This is a picture of Caleb’s real-time pre and post lunch CGM data as I write this post. He is at school. I am at home.
In April of 2013 (oh my goodness, I cannot believe it was that long ago) I mentioned DexCom Share with much enthusiasm. There’s a rumor going around that DexCom Share may be nearing FDA approval, but that is just a rumor with no substantiation. I hope we’ll hear something soon.
It seems awkward to have a cradle and to connect to this cradle wherever you go and presumably carry this cradle around. But the idea of being able to access the CGM data of a person who is nowhere near you made me giddy.
Getting this information in this way has become a reality for hundreds (is it thousands?) of people. It’s not through DexCom Share. It’s though Nightscout, created by a grassroots group of people who realized they had the ability to make this happen themselves. It is not FDA approved or regulated in any way. It is a DIY-at-your-own-risk-open-source situation. Many are making it work and enjoying the benefits despite the risks associated with it being non-regulated.
When I first heard of it, I was skeptical, and it had nothing to do with it not being FDA approved:
1. Adding anything additional to Caleb – who I’m sure already feels like a pack mule despite the nifty bags I find – is not appealing in any way. (That whole cradle issue I mention above with regard to DexCom Share).
2. More devices/programs/databases means more opportunity for things to go wrong. We have so many variables and troubleshooting already. The thought of more is less than appealing.
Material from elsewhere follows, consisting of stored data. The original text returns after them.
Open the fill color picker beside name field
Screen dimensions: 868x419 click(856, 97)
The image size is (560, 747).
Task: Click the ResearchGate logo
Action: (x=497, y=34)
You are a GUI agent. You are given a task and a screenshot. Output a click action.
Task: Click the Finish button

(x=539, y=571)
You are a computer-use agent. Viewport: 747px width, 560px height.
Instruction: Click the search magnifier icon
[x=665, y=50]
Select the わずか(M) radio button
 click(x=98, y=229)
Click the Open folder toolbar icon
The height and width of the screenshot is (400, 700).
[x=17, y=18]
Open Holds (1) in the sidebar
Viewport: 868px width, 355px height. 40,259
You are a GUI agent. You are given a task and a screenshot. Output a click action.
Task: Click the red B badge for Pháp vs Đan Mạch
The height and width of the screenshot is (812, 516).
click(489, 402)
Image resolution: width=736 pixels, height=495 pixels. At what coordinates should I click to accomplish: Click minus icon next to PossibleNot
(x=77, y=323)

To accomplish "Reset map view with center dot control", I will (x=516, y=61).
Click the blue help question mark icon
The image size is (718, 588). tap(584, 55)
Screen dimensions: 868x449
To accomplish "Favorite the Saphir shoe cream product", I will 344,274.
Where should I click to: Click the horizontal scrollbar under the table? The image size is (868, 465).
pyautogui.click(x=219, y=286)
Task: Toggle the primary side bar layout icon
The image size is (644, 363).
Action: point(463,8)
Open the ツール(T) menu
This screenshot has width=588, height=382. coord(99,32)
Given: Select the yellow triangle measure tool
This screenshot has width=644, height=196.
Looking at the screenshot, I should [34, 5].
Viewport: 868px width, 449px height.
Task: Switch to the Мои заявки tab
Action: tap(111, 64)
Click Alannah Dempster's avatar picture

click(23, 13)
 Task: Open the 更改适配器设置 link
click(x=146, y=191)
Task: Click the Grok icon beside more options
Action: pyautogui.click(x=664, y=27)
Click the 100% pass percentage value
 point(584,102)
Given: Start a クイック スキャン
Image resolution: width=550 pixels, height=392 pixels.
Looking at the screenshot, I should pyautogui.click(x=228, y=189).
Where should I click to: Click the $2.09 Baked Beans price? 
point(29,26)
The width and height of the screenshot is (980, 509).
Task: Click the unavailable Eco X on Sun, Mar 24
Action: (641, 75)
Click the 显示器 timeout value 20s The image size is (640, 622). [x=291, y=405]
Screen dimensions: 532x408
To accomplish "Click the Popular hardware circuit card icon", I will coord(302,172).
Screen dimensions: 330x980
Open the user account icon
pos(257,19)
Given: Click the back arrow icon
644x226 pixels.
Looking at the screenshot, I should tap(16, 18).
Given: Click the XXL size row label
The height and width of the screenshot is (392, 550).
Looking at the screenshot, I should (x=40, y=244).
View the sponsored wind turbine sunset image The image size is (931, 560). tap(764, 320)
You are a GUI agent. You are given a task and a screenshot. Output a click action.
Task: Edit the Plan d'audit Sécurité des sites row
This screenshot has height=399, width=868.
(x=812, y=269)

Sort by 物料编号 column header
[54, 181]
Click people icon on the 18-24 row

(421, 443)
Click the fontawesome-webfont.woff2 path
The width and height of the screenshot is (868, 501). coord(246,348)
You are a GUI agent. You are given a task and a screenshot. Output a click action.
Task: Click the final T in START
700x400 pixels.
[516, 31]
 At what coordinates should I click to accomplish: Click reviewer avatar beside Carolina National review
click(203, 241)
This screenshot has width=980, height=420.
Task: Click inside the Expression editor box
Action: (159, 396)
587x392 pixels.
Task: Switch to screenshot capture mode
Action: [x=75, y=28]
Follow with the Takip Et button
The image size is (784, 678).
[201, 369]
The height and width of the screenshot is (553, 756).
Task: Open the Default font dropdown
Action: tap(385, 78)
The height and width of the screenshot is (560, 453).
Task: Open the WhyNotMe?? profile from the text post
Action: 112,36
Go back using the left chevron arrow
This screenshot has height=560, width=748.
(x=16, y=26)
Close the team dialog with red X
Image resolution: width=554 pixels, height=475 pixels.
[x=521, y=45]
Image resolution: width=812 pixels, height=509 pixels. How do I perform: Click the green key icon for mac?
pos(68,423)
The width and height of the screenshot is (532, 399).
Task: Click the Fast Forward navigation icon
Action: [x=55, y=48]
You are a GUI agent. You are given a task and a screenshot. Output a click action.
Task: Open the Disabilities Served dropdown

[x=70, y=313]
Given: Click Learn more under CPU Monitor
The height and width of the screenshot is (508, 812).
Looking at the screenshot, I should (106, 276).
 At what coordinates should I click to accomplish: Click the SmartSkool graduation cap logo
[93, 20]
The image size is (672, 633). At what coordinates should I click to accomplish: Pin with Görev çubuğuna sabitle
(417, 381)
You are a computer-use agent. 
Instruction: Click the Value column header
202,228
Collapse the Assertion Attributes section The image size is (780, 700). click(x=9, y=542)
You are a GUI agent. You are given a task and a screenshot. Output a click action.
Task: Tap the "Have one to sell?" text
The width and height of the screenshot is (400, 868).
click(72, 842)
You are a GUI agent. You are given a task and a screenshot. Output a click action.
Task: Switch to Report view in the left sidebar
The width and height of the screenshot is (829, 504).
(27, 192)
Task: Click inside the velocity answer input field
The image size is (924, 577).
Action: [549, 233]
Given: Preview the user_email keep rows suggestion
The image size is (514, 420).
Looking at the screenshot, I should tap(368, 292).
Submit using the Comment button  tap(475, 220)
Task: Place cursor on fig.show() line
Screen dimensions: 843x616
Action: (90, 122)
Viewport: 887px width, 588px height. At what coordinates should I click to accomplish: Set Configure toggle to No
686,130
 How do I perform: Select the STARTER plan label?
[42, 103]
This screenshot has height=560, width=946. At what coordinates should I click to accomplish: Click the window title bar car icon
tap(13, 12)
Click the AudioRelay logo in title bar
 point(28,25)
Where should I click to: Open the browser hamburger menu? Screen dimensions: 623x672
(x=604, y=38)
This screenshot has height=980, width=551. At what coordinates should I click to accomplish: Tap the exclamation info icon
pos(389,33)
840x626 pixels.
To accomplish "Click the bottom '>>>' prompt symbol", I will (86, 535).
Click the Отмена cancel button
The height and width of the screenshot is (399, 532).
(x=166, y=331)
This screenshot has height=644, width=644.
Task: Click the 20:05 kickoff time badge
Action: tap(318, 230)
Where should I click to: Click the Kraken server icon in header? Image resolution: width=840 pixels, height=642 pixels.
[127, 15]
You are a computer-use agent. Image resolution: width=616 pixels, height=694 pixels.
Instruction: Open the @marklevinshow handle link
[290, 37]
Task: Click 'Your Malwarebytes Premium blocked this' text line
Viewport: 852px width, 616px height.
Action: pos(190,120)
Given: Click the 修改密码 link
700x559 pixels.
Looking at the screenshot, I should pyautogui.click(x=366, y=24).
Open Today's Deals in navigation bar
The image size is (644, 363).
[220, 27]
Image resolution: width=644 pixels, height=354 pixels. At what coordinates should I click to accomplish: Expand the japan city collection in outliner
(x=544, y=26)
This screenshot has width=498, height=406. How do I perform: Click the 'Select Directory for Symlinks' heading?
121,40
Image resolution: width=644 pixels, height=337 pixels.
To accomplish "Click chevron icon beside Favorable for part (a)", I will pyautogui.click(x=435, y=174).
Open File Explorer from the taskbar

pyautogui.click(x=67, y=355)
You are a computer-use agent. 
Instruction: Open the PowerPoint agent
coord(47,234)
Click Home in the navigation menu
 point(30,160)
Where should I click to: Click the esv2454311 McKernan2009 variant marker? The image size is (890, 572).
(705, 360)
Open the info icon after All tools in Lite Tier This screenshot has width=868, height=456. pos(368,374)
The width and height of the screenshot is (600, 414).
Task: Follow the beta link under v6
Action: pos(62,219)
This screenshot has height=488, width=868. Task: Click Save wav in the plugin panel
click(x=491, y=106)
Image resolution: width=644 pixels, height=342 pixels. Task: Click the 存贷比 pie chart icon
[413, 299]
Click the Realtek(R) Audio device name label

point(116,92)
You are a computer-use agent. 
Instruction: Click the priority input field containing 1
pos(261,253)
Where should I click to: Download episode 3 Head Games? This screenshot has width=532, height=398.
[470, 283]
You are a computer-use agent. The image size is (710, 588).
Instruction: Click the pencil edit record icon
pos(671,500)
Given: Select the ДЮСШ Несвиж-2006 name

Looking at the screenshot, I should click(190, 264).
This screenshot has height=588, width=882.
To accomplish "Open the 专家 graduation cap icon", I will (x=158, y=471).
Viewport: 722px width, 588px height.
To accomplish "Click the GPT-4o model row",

3. Our goal is to encourage Caleb’s diabetes autonomy. Getting this nonstop flow of data seems like taking the reigns back into my hands, which is in direct opposition to our current goal.
4. This seems COMPLICATED! I don’t have time for complicated right now. No time at all.
This remained on my todo list though. I wanted to learn more and when the summer and many of its activities started coming to a close, I had the opportunity to investigate. By then, people had come up with some clever ways to carry the rig – not as cumbersome as I originally thought. (Ours pictured here on the left). I was seeing people I personally knew putting it into action which made it seem more attainable. When I finally sat down and looked at it, the setup instructions were very well written and although I would still consider it complicated, is was not difficult to get set up, just required a lot of attention to detail.
It’s been less than two weeks and we are off to a good start. We got started with the bare essentials for $73 for the whole rig using wifi access. We’ve worked out several kinks, added a data plan for about $9 a month, and are getting this integrated into our regular routine.